--- Data records ---

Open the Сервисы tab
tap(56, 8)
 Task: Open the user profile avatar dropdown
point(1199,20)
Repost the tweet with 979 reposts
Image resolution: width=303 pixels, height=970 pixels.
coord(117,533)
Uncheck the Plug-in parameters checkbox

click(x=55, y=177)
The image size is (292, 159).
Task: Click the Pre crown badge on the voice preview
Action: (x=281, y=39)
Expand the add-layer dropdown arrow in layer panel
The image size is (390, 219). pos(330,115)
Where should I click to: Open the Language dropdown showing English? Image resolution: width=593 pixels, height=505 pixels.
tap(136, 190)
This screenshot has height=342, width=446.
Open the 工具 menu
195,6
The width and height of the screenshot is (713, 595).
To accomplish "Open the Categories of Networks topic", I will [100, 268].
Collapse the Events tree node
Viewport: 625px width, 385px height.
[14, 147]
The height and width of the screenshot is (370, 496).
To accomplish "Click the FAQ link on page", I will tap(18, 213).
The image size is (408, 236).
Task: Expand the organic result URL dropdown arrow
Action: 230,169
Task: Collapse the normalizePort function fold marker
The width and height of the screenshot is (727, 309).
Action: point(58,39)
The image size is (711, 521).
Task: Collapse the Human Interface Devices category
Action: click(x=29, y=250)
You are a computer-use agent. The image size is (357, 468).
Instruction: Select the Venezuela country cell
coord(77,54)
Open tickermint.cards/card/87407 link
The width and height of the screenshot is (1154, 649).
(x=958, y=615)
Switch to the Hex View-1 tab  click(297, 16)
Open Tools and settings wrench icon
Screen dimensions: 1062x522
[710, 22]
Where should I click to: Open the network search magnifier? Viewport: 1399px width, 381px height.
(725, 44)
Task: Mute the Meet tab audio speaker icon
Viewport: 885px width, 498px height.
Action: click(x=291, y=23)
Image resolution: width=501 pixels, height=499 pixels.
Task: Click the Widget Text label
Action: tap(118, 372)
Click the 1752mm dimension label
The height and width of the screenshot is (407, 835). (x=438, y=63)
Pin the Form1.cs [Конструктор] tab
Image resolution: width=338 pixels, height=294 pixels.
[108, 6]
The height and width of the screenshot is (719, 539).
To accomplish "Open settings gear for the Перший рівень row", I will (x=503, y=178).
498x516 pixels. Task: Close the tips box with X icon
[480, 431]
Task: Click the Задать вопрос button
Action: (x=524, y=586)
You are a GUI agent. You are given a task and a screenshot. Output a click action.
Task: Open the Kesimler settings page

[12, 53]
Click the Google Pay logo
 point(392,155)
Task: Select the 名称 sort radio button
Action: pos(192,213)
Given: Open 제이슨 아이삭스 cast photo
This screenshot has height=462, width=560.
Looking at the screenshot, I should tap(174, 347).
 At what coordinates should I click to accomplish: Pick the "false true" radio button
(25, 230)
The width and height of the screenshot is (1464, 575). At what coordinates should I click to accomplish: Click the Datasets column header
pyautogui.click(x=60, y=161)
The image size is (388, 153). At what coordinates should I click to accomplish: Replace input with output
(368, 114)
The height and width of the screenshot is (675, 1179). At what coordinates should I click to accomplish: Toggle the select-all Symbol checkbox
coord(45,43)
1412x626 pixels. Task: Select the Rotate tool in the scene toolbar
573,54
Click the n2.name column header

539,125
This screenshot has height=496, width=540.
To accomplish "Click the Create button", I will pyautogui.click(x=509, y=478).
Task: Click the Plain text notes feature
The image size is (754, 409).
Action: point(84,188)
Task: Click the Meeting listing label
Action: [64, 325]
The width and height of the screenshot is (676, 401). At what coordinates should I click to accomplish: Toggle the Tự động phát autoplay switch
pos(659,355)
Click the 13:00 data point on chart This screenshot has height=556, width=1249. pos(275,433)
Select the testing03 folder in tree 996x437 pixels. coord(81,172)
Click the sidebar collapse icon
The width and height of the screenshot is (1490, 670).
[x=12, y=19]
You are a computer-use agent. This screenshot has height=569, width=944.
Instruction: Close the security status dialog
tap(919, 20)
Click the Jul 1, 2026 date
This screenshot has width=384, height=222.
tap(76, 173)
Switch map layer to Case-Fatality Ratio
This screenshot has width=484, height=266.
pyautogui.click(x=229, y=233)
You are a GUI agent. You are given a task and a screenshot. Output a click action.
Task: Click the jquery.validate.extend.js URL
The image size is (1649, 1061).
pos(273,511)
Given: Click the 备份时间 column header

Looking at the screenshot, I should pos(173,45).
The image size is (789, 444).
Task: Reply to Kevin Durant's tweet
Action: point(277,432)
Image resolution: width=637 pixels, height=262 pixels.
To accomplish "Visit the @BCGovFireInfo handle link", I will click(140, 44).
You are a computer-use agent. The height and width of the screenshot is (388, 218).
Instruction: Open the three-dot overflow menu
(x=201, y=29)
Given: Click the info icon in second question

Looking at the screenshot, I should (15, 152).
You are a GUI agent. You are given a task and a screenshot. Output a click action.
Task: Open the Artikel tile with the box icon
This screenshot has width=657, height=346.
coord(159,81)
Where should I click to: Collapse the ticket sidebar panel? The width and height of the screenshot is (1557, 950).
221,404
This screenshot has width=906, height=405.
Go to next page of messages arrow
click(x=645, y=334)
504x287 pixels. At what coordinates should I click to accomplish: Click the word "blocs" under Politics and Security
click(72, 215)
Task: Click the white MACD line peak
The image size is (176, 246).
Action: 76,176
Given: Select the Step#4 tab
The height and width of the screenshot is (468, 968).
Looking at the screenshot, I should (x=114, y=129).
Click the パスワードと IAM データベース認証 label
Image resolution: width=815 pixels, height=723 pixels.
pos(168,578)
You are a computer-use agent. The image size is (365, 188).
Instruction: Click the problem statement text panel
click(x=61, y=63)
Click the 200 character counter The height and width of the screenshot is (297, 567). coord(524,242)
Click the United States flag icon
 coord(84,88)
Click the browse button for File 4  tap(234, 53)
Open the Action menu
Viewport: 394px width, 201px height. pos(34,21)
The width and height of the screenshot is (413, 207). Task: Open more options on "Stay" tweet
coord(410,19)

---

The required answer is the complete data, repeated exactly.

Open the Сервисы tab
tap(56, 8)
 Task: Open the user profile avatar dropdown
point(1199,20)
Repost the tweet with 979 reposts
Image resolution: width=303 pixels, height=970 pixels.
coord(117,533)
Uncheck the Plug-in parameters checkbox

click(x=55, y=177)
The image size is (292, 159).
Task: Click the Pre crown badge on the voice preview
Action: (x=281, y=39)
Expand the add-layer dropdown arrow in layer panel
The image size is (390, 219). pos(330,115)
Where should I click to: Open the Language dropdown showing English? Image resolution: width=593 pixels, height=505 pixels.
tap(136, 190)
This screenshot has height=342, width=446.
Open the 工具 menu
195,6
The width and height of the screenshot is (713, 595).
To accomplish "Open the Categories of Networks topic", I will [100, 268].
Collapse the Events tree node
Viewport: 625px width, 385px height.
[14, 147]
The height and width of the screenshot is (370, 496).
To accomplish "Click the FAQ link on page", I will tap(18, 213).
The image size is (408, 236).
Task: Expand the organic result URL dropdown arrow
Action: 230,169
Task: Collapse the normalizePort function fold marker
The width and height of the screenshot is (727, 309).
Action: point(58,39)
The image size is (711, 521).
Task: Collapse the Human Interface Devices category
Action: click(x=29, y=250)
You are a computer-use agent. The image size is (357, 468).
Instruction: Select the Venezuela country cell
coord(77,54)
Open tickermint.cards/card/87407 link
The width and height of the screenshot is (1154, 649).
(x=958, y=615)
Switch to the Hex View-1 tab  click(297, 16)
Open Tools and settings wrench icon
Screen dimensions: 1062x522
[710, 22]
Where should I click to: Open the network search magnifier? Viewport: 1399px width, 381px height.
(725, 44)
Task: Mute the Meet tab audio speaker icon
Viewport: 885px width, 498px height.
Action: click(x=291, y=23)
Image resolution: width=501 pixels, height=499 pixels.
Task: Click the Widget Text label
Action: tap(118, 372)
Click the 1752mm dimension label
The height and width of the screenshot is (407, 835). (x=438, y=63)
Pin the Form1.cs [Конструктор] tab
Image resolution: width=338 pixels, height=294 pixels.
[108, 6]
The height and width of the screenshot is (719, 539).
To accomplish "Open settings gear for the Перший рівень row", I will (x=503, y=178).
498x516 pixels. Task: Close the tips box with X icon
[480, 431]
Task: Click the Задать вопрос button
Action: (x=524, y=586)
You are a GUI agent. You are given a task and a screenshot. Output a click action.
Task: Open the Kesimler settings page

[12, 53]
Click the Google Pay logo
 point(392,155)
Task: Select the 名称 sort radio button
Action: pos(192,213)
Given: Open 제이슨 아이삭스 cast photo
This screenshot has height=462, width=560.
Looking at the screenshot, I should tap(174, 347).
 At what coordinates should I click to accomplish: Pick the "false true" radio button
(25, 230)
The width and height of the screenshot is (1464, 575). At what coordinates should I click to accomplish: Click the Datasets column header
pyautogui.click(x=60, y=161)
The image size is (388, 153). At what coordinates should I click to accomplish: Replace input with output
(368, 114)
The height and width of the screenshot is (675, 1179). At what coordinates should I click to accomplish: Toggle the select-all Symbol checkbox
coord(45,43)
1412x626 pixels. Task: Select the Rotate tool in the scene toolbar
573,54
Click the n2.name column header

539,125
This screenshot has height=496, width=540.
To accomplish "Click the Create button", I will pyautogui.click(x=509, y=478).
Task: Click the Plain text notes feature
The image size is (754, 409).
Action: point(84,188)
Task: Click the Meeting listing label
Action: [64, 325]
The width and height of the screenshot is (676, 401). At what coordinates should I click to accomplish: Toggle the Tự động phát autoplay switch
pos(659,355)
Click the 13:00 data point on chart This screenshot has height=556, width=1249. pos(275,433)
Select the testing03 folder in tree 996x437 pixels. coord(81,172)
Click the sidebar collapse icon
The width and height of the screenshot is (1490, 670).
[x=12, y=19]
You are a computer-use agent. This screenshot has height=569, width=944.
Instruction: Close the security status dialog
tap(919, 20)
Click the Jul 1, 2026 date
This screenshot has width=384, height=222.
tap(76, 173)
Switch map layer to Case-Fatality Ratio
This screenshot has width=484, height=266.
pyautogui.click(x=229, y=233)
You are a GUI agent. You are given a task and a screenshot. Output a click action.
Task: Click the jquery.validate.extend.js URL
The image size is (1649, 1061).
pos(273,511)
Given: Click the 备份时间 column header

Looking at the screenshot, I should pos(173,45).
The image size is (789, 444).
Task: Reply to Kevin Durant's tweet
Action: point(277,432)
Image resolution: width=637 pixels, height=262 pixels.
To accomplish "Visit the @BCGovFireInfo handle link", I will click(140, 44).
You are a computer-use agent. The height and width of the screenshot is (388, 218).
Instruction: Open the three-dot overflow menu
(x=201, y=29)
Given: Click the info icon in second question

Looking at the screenshot, I should (15, 152).
You are a GUI agent. You are given a task and a screenshot. Output a click action.
Task: Open the Artikel tile with the box icon
This screenshot has width=657, height=346.
coord(159,81)
Where should I click to: Collapse the ticket sidebar panel? The width and height of the screenshot is (1557, 950).
221,404
This screenshot has width=906, height=405.
Go to next page of messages arrow
click(x=645, y=334)
504x287 pixels. At what coordinates should I click to accomplish: Click the word "blocs" under Politics and Security
click(72, 215)
Task: Click the white MACD line peak
The image size is (176, 246).
Action: 76,176
Given: Select the Step#4 tab
The height and width of the screenshot is (468, 968).
Looking at the screenshot, I should (x=114, y=129).
Click the パスワードと IAM データベース認証 label
Image resolution: width=815 pixels, height=723 pixels.
pos(168,578)
You are a computer-use agent. The image size is (365, 188).
Instruction: Click the problem statement text panel
click(x=61, y=63)
Click the 200 character counter The height and width of the screenshot is (297, 567). coord(524,242)
Click the United States flag icon
 coord(84,88)
Click the browse button for File 4  tap(234, 53)
Open the Action menu
Viewport: 394px width, 201px height. pos(34,21)
The width and height of the screenshot is (413, 207). Task: Open more options on "Stay" tweet
coord(410,19)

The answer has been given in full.